TASK ▸ Show every line of the data where the word "badge" can be found.

Saved data entries
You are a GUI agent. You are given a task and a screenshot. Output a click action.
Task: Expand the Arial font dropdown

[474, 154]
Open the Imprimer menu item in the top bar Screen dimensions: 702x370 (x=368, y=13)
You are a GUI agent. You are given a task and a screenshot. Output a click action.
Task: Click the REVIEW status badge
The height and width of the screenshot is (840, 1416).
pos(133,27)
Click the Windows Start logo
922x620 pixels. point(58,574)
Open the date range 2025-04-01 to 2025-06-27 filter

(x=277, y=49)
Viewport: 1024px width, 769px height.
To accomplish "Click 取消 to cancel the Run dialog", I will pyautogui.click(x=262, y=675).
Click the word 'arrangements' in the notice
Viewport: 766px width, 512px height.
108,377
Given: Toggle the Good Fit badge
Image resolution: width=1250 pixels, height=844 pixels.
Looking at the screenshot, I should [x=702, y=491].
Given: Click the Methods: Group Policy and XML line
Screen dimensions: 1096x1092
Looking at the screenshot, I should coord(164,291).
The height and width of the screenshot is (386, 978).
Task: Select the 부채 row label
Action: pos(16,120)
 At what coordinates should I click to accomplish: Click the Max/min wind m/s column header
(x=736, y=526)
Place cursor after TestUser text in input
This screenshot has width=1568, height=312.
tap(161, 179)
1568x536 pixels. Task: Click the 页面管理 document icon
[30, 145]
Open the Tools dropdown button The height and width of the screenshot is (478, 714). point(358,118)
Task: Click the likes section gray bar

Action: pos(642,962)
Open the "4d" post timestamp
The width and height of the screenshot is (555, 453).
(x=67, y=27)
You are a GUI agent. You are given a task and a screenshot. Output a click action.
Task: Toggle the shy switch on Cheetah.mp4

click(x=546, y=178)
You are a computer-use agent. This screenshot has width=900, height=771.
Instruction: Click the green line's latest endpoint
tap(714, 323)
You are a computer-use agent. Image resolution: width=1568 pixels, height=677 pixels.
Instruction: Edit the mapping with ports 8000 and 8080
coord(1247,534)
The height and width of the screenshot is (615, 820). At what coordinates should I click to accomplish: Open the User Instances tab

ANSWER ▸
Task: Click the REVIEW status badge
Given: Toggle the Good Fit badge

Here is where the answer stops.